It was refreshing to hear Google AI’s chief scientist Fei-Fei Li admit that the achievements of her field have been overblown, and that the greatest challenges remain to be solved. After all, Google, along with the other big names in the AI field such as Microsoft, Amazon, IBM and China’s Baidu, have been most guilty of stoking the hype for their own competitive reasons – but Li is definitely taking a softer line, emphasizing that the objective of AI is to enhance rather than replace human jobs, even if such sentiments may sound fatuous to those most immediately threatened.
It looks like Google has also been humbled by the furor over its role in the US Department of Defense’s Project Maven, designed to employ advanced algorithms in war zones. Li had warned in an email last year that any mention of AI in that context would be toxic and backfire badly on Google, which as we now know it did. But there was a sense Google could not have it both ways, trumpeting how AI was entering every field but then pretending it was not involved in military applications. It reflects not just how achievements have been overblown, but also the word itself, often tagged on to algorithms that are just forms of statistical regression or inference.
However, Li, who was speaking at Google’s Cloud Next 2018 conference in San Francisco, was not dousing the flames of AI but more resetting the clock of expectations forward. In fact, Google used the conference to intensify its campaign to win the battle of the full AI stack by entering the cloud edge computing market with a slimmed down version of its Tensor Processing Unit (TPU). These are ASICs (application specific integrated circuits) designed by Google for accelerating machine learning workloads.
This is a significant move coming two years after Google announced it was adding TPUs to its cloud platform to provide the computational power needed to train complex machine learning models based on deep neural networks. It is now in its second version able to deliver 180 teraflops of performance with 64 GB of high bandwidth memory.

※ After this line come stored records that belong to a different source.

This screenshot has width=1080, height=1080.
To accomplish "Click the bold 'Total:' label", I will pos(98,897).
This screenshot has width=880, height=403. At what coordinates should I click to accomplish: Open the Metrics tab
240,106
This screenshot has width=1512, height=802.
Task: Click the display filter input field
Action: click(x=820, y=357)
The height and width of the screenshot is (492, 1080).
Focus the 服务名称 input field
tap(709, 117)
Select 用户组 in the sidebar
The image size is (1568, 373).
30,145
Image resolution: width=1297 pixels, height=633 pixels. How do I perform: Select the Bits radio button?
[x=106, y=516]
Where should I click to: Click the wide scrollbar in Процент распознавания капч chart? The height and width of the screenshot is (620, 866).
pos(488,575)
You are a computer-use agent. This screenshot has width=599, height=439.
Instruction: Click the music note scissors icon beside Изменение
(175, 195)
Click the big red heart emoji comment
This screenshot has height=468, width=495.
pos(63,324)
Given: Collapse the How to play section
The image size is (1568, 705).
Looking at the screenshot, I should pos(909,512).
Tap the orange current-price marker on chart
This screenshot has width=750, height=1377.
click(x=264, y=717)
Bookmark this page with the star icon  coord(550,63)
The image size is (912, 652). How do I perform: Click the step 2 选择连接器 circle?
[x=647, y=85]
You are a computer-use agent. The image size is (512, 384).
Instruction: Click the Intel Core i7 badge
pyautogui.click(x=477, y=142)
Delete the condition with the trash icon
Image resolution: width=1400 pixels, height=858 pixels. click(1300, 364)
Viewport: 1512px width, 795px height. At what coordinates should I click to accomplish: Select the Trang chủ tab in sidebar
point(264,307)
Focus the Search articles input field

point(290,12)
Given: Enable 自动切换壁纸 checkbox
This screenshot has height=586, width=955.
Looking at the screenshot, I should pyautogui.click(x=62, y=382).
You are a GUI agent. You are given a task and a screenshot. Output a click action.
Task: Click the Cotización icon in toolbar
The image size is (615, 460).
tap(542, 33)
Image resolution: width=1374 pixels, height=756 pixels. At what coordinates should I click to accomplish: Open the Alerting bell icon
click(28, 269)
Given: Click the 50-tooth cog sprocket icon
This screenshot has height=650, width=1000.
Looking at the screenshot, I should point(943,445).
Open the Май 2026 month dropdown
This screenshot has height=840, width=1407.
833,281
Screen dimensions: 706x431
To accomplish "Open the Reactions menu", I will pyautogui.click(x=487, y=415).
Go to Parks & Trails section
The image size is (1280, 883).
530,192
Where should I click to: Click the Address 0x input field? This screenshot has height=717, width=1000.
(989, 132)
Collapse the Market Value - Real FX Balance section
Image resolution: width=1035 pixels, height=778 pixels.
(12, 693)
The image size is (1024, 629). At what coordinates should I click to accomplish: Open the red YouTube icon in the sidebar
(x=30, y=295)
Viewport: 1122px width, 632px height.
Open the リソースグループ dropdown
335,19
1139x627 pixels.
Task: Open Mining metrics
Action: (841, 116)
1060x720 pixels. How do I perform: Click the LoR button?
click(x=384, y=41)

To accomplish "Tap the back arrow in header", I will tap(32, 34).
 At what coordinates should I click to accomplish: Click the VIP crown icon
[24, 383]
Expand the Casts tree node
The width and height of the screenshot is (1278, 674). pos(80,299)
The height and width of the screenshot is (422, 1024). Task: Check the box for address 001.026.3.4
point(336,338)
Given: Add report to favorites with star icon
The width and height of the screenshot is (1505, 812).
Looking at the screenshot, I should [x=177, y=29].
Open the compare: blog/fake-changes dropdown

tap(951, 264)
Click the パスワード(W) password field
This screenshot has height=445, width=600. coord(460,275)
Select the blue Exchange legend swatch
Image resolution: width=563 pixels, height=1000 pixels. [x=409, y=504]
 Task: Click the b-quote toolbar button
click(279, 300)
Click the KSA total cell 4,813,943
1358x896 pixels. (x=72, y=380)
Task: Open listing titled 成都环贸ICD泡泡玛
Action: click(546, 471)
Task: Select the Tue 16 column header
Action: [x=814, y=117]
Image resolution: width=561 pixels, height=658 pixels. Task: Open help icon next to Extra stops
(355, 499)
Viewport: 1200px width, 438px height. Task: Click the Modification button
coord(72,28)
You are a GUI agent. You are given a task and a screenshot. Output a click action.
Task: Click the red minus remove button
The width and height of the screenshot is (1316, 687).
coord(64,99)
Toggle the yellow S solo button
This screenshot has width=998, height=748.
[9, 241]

But the main point is that it runs TensorFlow, Google Brain’s neural network system.
The name TensorFlow derives from the operations such neural networks perform on their multidimensional data arrays, referred to as tensors. This enables them to exploit the mathematics of tensors, describing operations between such data arrays that played a crucial role in Einstein’s development of general relativity, and more recently in signal processing, before being coopted for machine learning. TPUs score by outperforming general purpose GPUs which in turn are more efficient for machine learning tasks than most CPUs.
Along with a slimmed down version of the TPU, Google has announced Cloud IoT Edge, an associated edge computing platform that extends Google Cloud’s data processing and machine learning to the emerging Edge TPU devices. Target applications for the new edge platform include predictive maintenance, robotics, and machine vision.
Google will now compete here with Amazon and Microsoft, which already have well developed edge computing ranges. Amazon has extended its IoT platform through AWS Greengrass, while Microsoft recently announced general availability of its Azure IoT Edge. Google is therefore playing catch up on the edge, although it is well placed by being able to play on the proven success of TensorFlow and the huge scope of its AI program.
Google plans in October 2018 to release the Edge TPU as part of a development kit including a reference design for experimenting with the chip inside edge devices.